Transfer Learning in Infinite Width Feature Learning Networks

ICLR 2026 Conference SubmissionAnonymous Authors

OpenReview Score: 6.0 Download Report PDF

Transfer LearningInfinite WidthKernel Methods;

We develop a theory of transfer learning in infinitely wide neural networks under gradient flow that quantifies when pretraining on a source task improves generalization on a target task. We analyze both (i) fine-tuning, when the downstream predictor is trained on top of source-induced features and (ii) a jointly rich setting, where both pretraining and downstream tasks can operate in a feature learning regime, but the downstream model is initialized with the features obtained after pre-training. In this setup, the summary statistics of randomly initialized networks after a rich pre-training are adaptive kernels which depend on both source data and labels. For (i), we analyze the performance of a readout for different pretraining data regimes. For (ii), the summary statistics after learning the target task are still adaptive kernels with features from both source and target tasks. We test our theory on linear and polynomial regression tasks as well as real datasets. Our theory allows interpretable conclusions on performance, which depend on the amount of data on both tasks, the alignment between tasks, and the feature learning strength.

Abstract:

Disclaimer

This report is AI-GENERATED using Large Language Models and WisPaper (A scholar search engine). It analyzes academic papers' tasks and contributions against retrieved prior work. While this system identifies POTENTIAL overlaps and novel directions, ITS COVERAGE IS NOT EXHAUSTIVE AND JUDGMENTS ARE APPROXIMATE. These results are intended to assist human reviewers and SHOULD NOT be relied upon as a definitive verdict on novelty.

NOTE that some papers exist in multiple, slightly different versions (e.g., with different titles or URLs). The system may retrieve several versions of the same underlying work. The current automated pipeline does not reliably align or distinguish these cases, so human reviewers will need to disambiguate them manually.

If you have any questions, please contact: mingzhang23@m.fudan.edu.cn

Overview

Overall Novelty Assessment

The paper develops a theory of transfer learning in infinitely wide neural networks under gradient flow, analyzing both fine-tuning and jointly rich settings where pretraining induces adaptive kernels. It resides in the 'Tensor Programs and Parametrization Schemes' leaf, which contains only three papers total. This is a relatively sparse research direction within the broader taxonomy of sixteen papers across eleven leaf nodes, suggesting the paper targets a specialized intersection of feature learning theory and transfer learning that has received limited prior attention in the infinite-width literature.

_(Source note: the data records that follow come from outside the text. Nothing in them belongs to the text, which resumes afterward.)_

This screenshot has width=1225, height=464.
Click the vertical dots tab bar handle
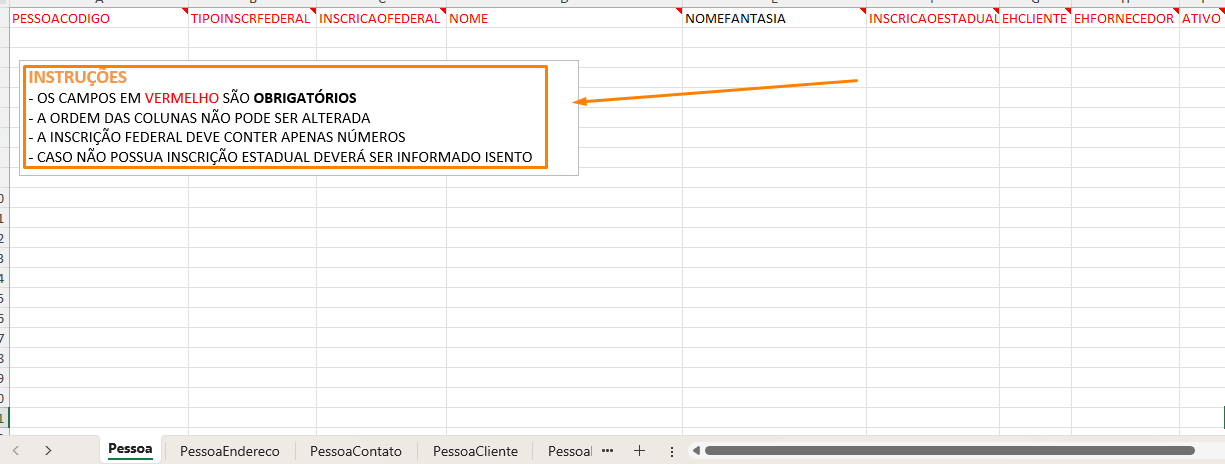click(672, 451)
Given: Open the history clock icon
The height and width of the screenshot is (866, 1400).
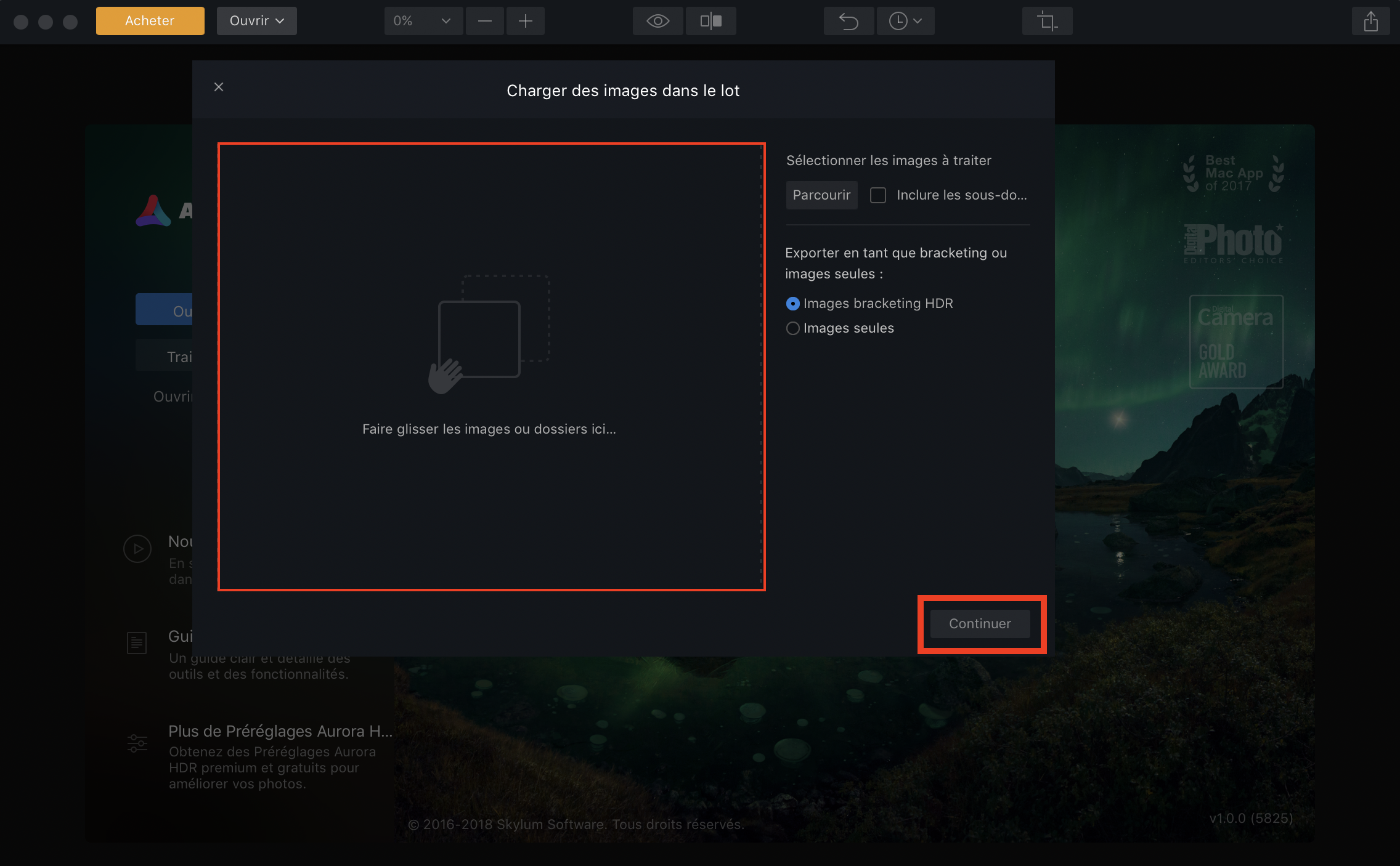Looking at the screenshot, I should click(898, 21).
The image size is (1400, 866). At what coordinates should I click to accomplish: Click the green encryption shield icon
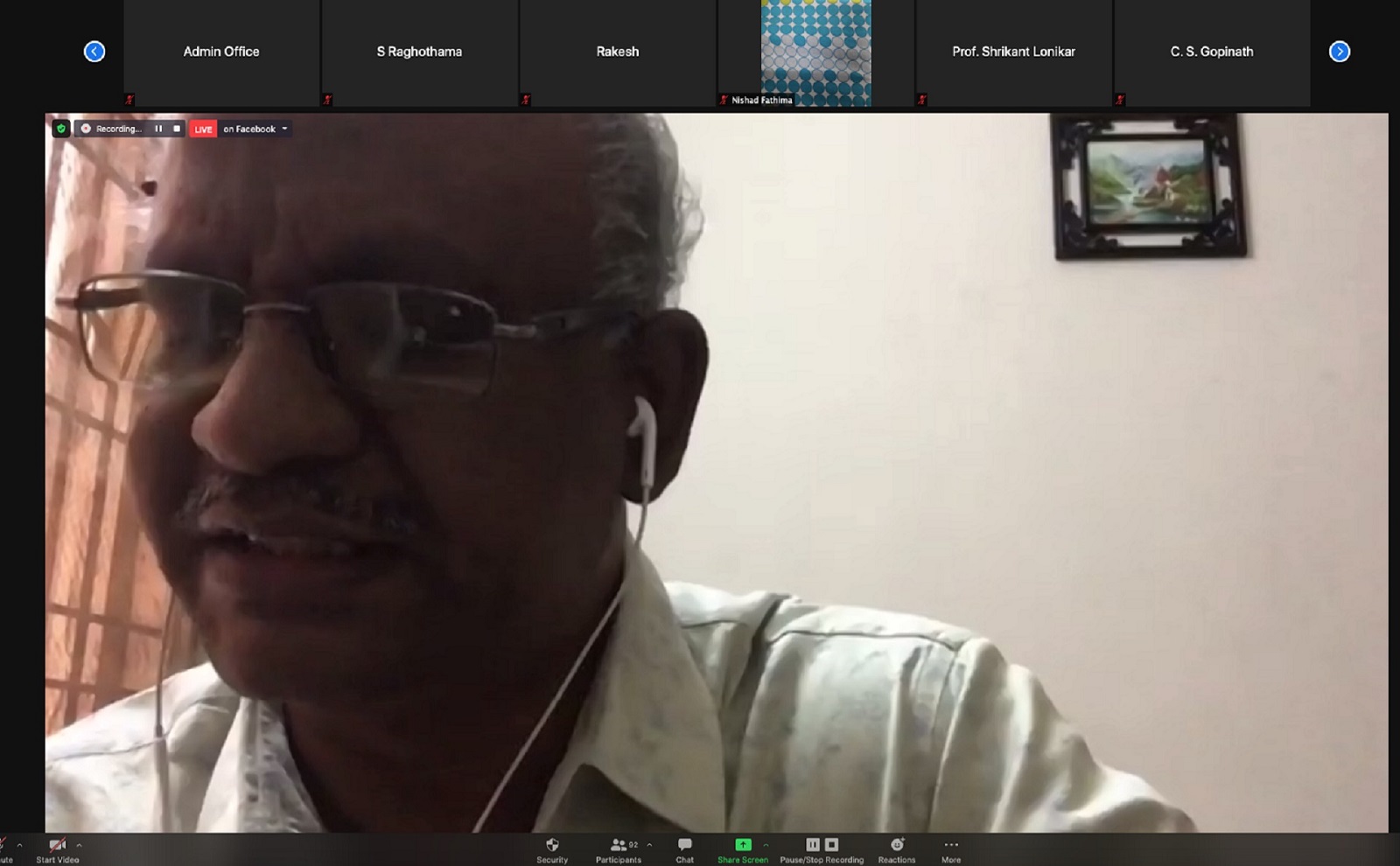click(x=60, y=129)
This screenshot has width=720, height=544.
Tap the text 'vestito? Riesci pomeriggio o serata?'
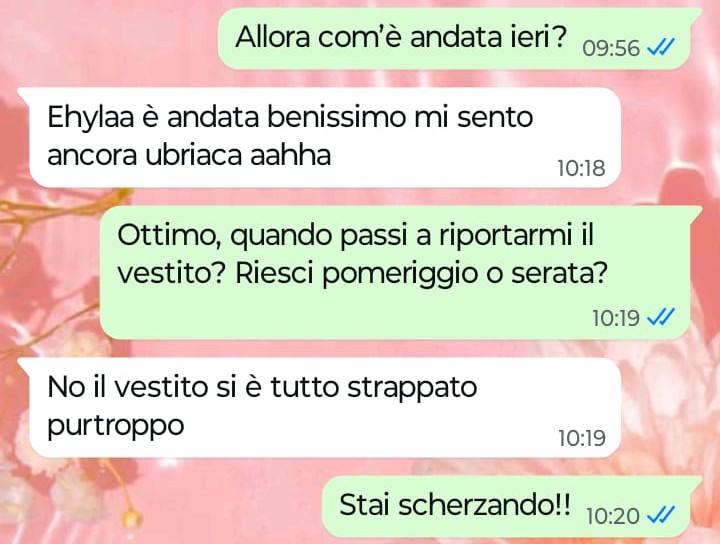coord(362,274)
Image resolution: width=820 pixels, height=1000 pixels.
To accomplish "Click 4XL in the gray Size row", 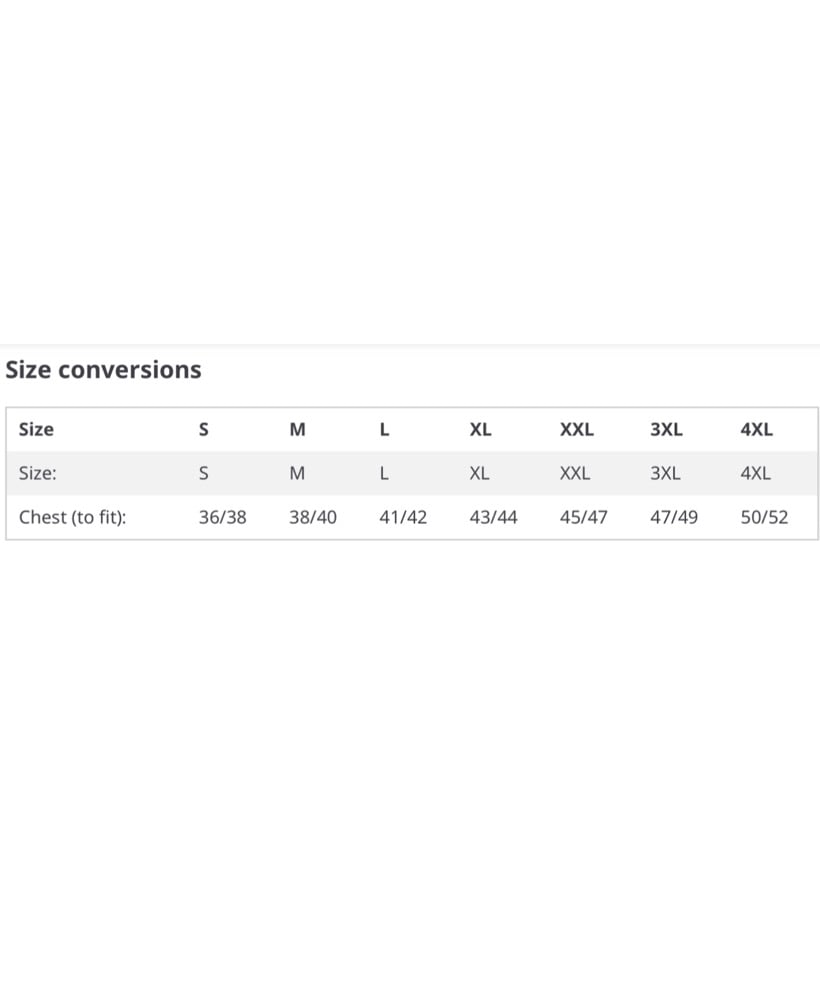I will [x=755, y=473].
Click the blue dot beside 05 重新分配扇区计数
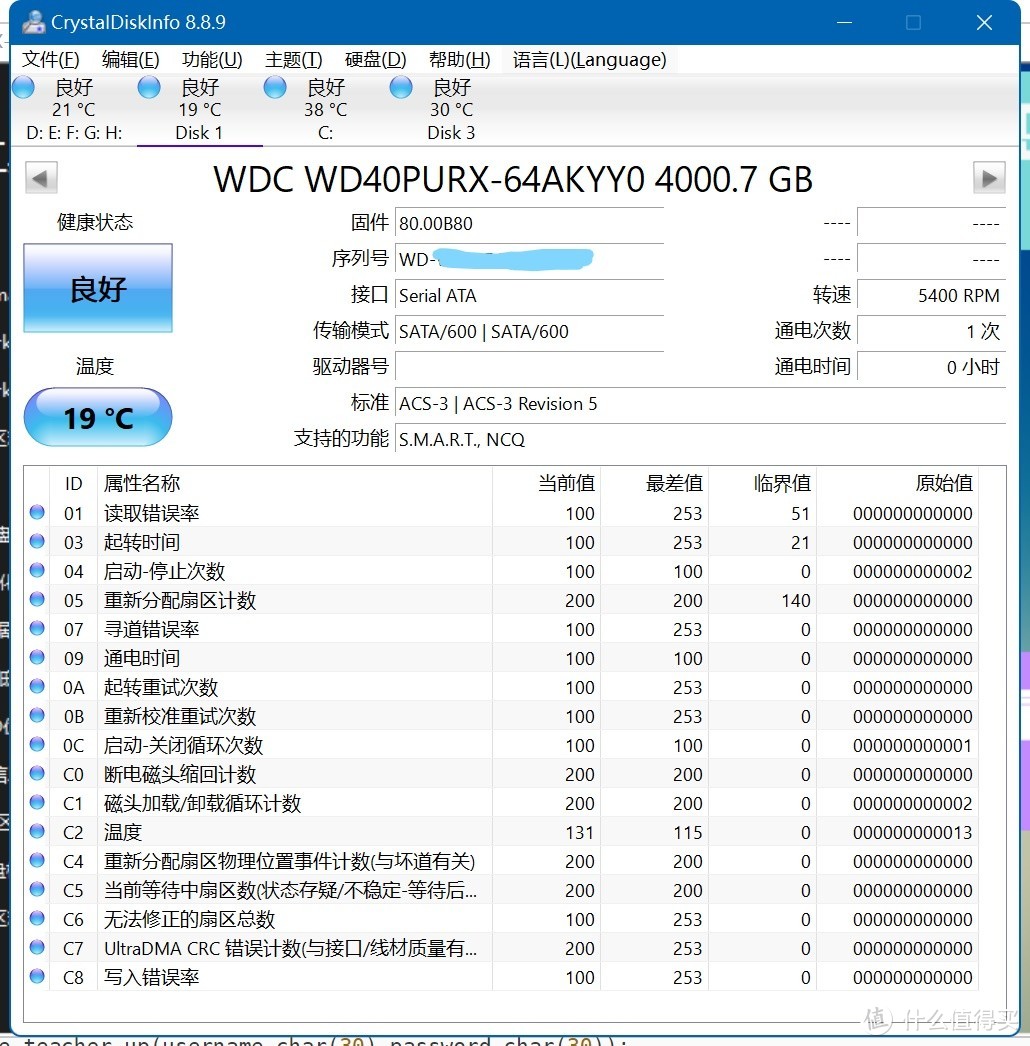The image size is (1030, 1046). (36, 599)
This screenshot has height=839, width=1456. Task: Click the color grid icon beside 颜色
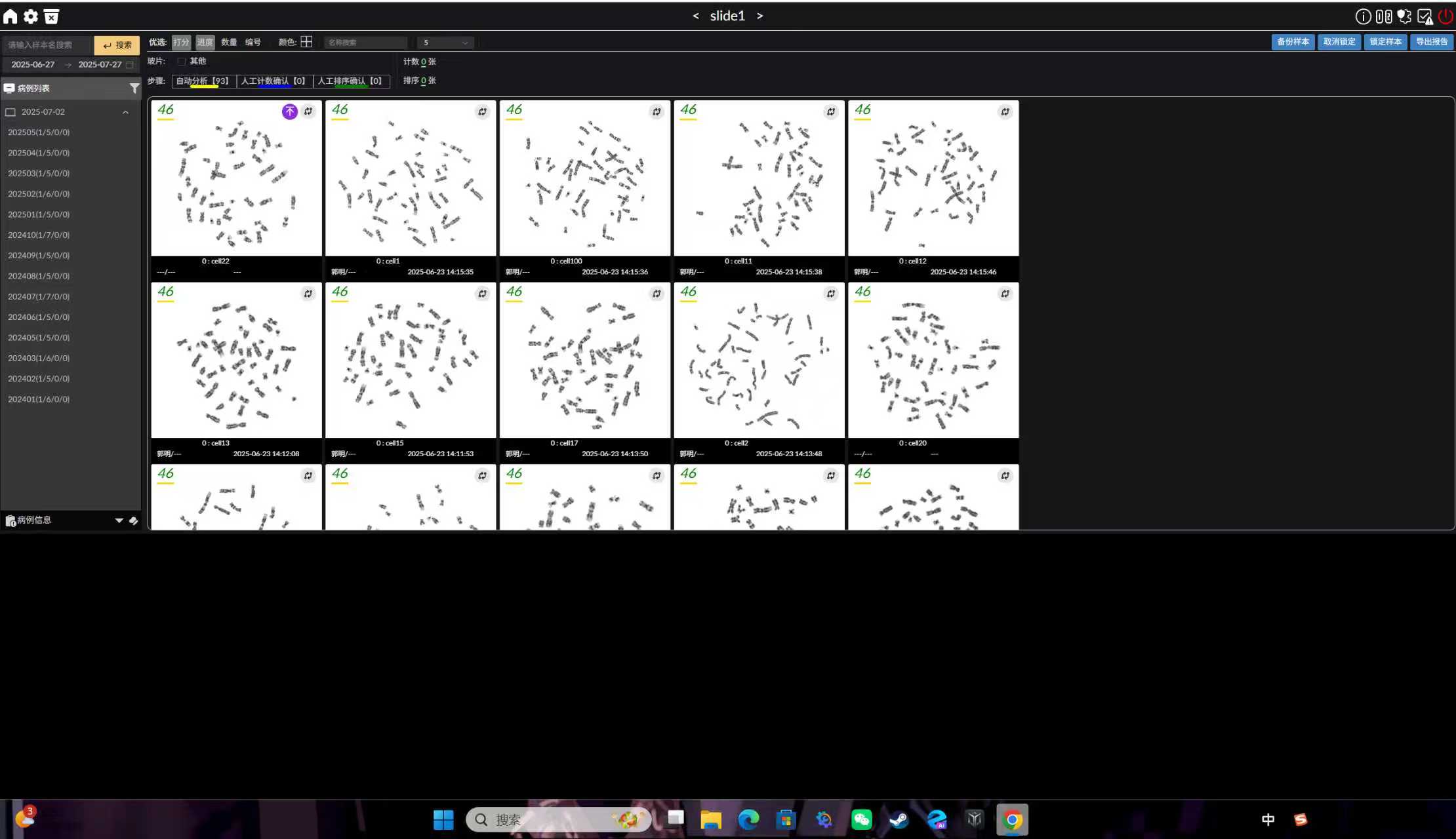306,42
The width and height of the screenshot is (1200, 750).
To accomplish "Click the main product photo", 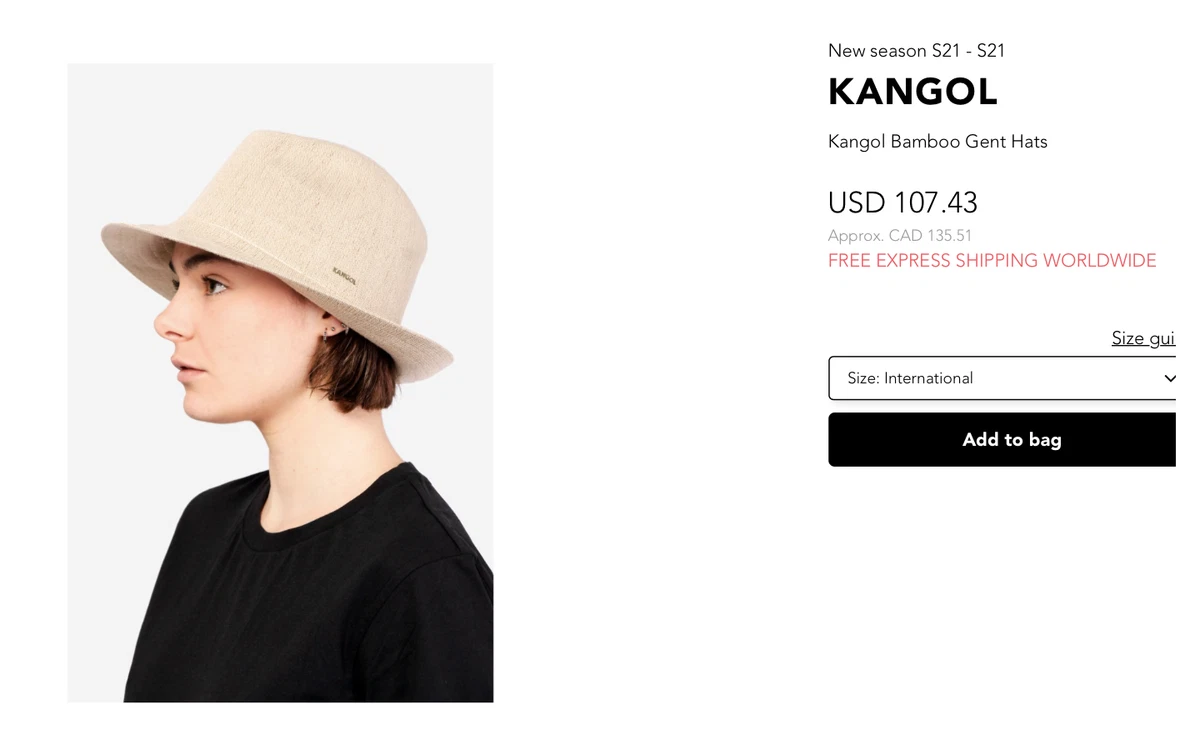I will tap(280, 383).
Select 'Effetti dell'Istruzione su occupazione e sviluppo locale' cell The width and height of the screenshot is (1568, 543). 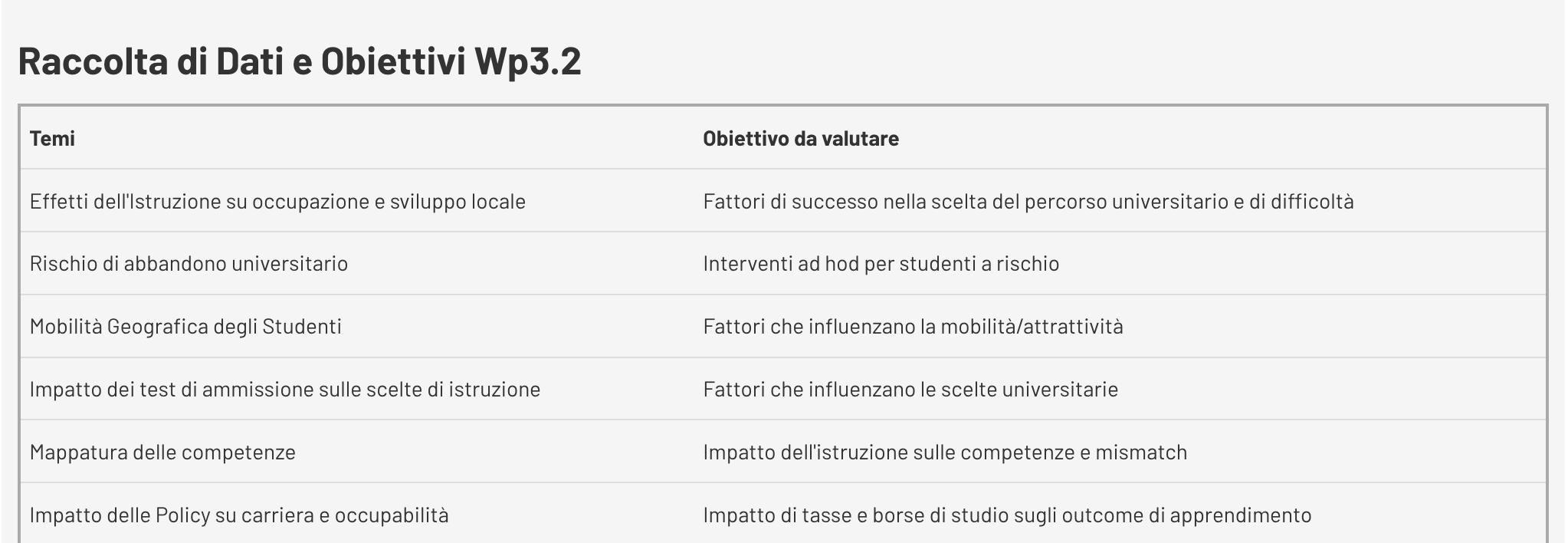(x=277, y=202)
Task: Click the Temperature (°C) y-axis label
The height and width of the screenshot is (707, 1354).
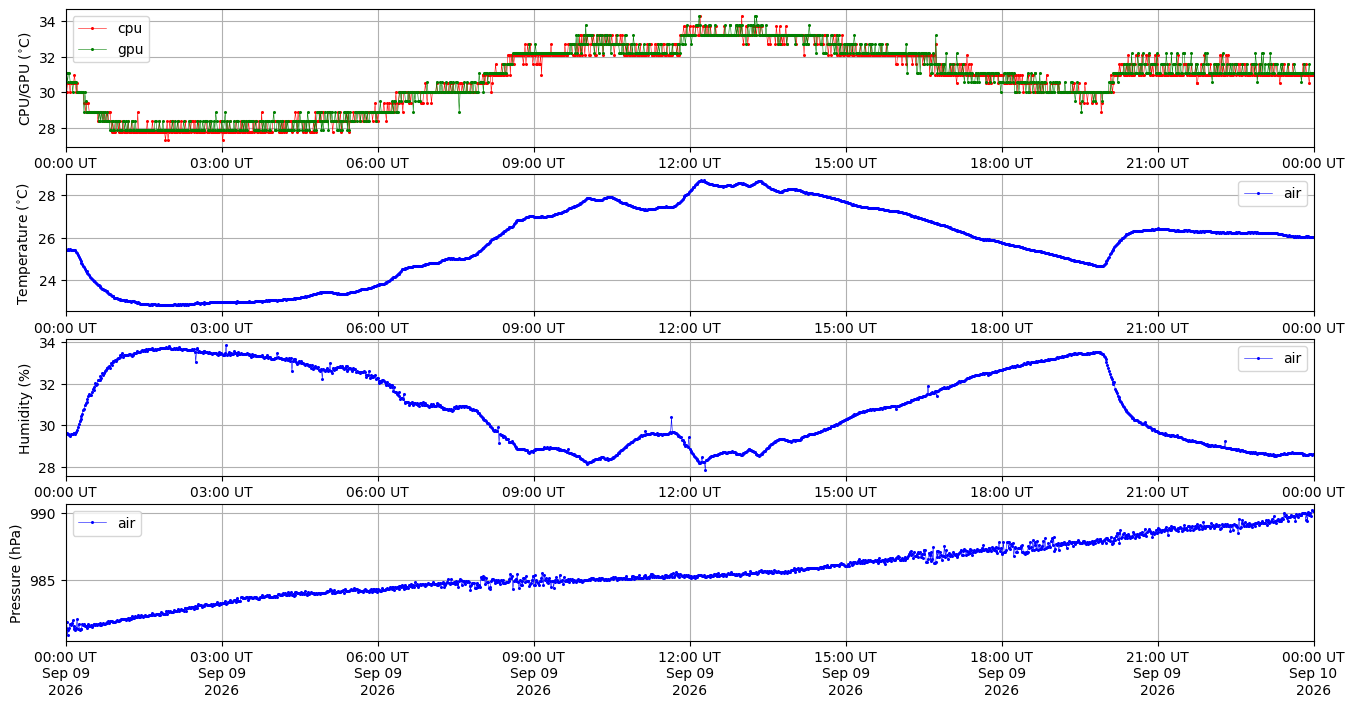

The taxonomy reveals that the paper's immediate neighbors focus on parametrization methods enabling feature learning beyond kernel regimes, while sibling leaves address alternative scaling schemes and depth-dependent hyperparameter transfer. Nearby branches examine optimization dynamics through mean-field or NTK lenses, and application domains including adversarial robustness and computational implementations. The paper bridges feature learning theory with transfer learning applications, a connection less explored in adjacent leaves that either emphasize pure theoretical frameworks or domain-specific empirical studies without the transfer learning focus.

Among twenty-nine candidates examined, the contribution-level statistics show varied novelty profiles. The core theory of transfer learning in infinite-width feature learning networks examined nine candidates with zero refutations, suggesting this formulation is relatively unexplored in the limited search scope. The adaptive kernel characterization after rich pretraining similarly examined ten candidates without refutation. However, the linear toy models with explicit generalization analysis examined ten candidates and found one refutable match, indicating some overlap with prior analytical frameworks in simplified settings, though the transfer learning context may still differentiate the approach.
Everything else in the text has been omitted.